Over seven decades, global institutions have remained frozen in time
According to Lopez-Claros, “the institutions that we have are struggling to cope with the challenges of an increasingly interconnected and interdependent world” and “to a great extent” they have “remained frozen in time” during the past seven decades. “The consequence of this is that major planetary issues are being neglected and we are risking being overwhelmed by a broad range of problems,” the former World Bank executive said.
One of the proposals from the book that he highlighted was the creation of a World Parliamentary Assembly as “a second chamber” of the UN. He pointed out that “the preamble to the UN Charter starts with ‘We the peoples’ but the men and women who serve on the General Assembly are diplomats representing the executive branches of their respective governments.

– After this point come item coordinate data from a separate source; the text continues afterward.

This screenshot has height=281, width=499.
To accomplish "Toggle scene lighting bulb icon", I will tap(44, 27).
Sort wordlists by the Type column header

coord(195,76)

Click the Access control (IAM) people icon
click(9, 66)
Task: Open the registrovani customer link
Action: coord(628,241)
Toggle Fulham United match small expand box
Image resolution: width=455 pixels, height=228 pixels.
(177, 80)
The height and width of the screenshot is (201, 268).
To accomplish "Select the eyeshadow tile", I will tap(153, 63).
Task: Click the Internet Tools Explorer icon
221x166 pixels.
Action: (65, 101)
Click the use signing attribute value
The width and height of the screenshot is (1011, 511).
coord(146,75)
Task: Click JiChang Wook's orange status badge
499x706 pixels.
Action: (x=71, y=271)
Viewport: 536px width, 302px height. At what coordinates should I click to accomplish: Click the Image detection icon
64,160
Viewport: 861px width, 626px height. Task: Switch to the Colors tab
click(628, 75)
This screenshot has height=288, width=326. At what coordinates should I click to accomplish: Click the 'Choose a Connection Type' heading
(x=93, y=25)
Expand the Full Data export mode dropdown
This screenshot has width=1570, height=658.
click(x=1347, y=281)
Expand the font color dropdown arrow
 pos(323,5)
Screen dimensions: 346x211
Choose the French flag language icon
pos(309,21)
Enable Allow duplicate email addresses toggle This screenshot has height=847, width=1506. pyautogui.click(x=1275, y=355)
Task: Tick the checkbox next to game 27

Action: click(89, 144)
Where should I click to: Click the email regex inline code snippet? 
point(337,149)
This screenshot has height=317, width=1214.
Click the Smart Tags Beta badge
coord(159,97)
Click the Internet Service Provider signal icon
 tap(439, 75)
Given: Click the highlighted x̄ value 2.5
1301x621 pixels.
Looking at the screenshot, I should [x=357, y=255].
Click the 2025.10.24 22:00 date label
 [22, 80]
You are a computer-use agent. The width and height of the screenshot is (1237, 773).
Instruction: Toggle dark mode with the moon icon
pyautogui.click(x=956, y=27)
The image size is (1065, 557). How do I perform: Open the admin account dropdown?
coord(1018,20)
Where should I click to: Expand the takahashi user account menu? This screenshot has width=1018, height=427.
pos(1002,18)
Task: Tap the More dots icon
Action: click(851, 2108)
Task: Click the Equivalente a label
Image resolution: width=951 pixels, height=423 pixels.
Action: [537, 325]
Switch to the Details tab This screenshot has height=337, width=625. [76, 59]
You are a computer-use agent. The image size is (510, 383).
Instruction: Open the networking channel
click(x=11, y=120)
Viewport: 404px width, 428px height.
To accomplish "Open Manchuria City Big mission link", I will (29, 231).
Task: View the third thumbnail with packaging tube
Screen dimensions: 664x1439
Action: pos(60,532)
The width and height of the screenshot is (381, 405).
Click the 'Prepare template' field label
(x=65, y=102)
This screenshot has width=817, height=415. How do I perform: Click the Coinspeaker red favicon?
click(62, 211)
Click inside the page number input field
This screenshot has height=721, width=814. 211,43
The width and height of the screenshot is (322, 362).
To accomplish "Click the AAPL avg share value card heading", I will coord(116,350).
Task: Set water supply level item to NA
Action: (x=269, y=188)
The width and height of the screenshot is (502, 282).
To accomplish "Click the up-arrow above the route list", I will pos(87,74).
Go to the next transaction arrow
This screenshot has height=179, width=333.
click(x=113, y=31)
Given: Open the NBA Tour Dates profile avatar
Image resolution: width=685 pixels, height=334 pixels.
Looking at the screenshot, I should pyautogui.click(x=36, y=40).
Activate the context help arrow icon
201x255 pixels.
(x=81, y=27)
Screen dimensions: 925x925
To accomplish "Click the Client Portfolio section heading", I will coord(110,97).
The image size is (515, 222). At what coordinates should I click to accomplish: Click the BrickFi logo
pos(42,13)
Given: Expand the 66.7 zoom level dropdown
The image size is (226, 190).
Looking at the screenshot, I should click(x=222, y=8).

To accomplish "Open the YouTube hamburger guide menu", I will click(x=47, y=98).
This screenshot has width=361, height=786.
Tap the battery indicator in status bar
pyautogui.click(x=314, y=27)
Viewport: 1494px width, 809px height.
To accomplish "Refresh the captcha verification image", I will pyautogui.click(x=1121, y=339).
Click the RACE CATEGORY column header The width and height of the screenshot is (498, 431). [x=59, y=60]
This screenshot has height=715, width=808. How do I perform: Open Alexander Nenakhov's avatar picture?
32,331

Often there is no meaningful, direct linkage between them and the people they represent.”
During the discussion, the foreign ministers as well as the UN ambassadors of Sweden and Qatar refrained from commenting on this proposal.
Civil society declaration in preparation
In the meantime, the UN2020 civil society initiative in collaboration with numerous partners is hosting an online process for the preparation of a shadow declaration to be adopted at a virtual NGO forum now scheduled for 14-15 May 2020. Pre-registration is possible here.
According to UN2020, the forum will be organized with Together First in order to “facilitate crucial virtual civil society and stakeholder dialogues to adopt and discuss ways of moving forward the UN75 People’s Declaration & Program of Action.” UN2020 said that “the unifying theme of the forum is advancing people-centered multilateralism, with a focus both on addressing global risks as well as revitalizing the United Nations.”
UN report fails to identify specific proposals
An interim report published by the UN’s Secretariat on the 75th anniversary in the previous week highlights that “an overwhelming majority of 95 percent” of respondents to their online survey agreed that international collaboration is important “to manage global trends.” However, the report fails to identify specific proposals on UN reform put forward in the survey or by civil society, inter alia at UN75 events such as during the recent PyeongChang Peace Forum.
Earlier this month, the UN’s own Independent Expert on the promotion of a democratic and equitable international order, Livingstone Sewanyana, stated that “the Universal Declaration of Human Rights recognizes the right of everyone to take part in public affairs, directly or through freely chosen representatives. This right is not restricted to local matters and extends to global institutions. A UN World Citizens’ Initiative and a UN World Parliamentary Assembly represent innovative mechanisms for citizen involvement in global affairs which I proudly associate with.”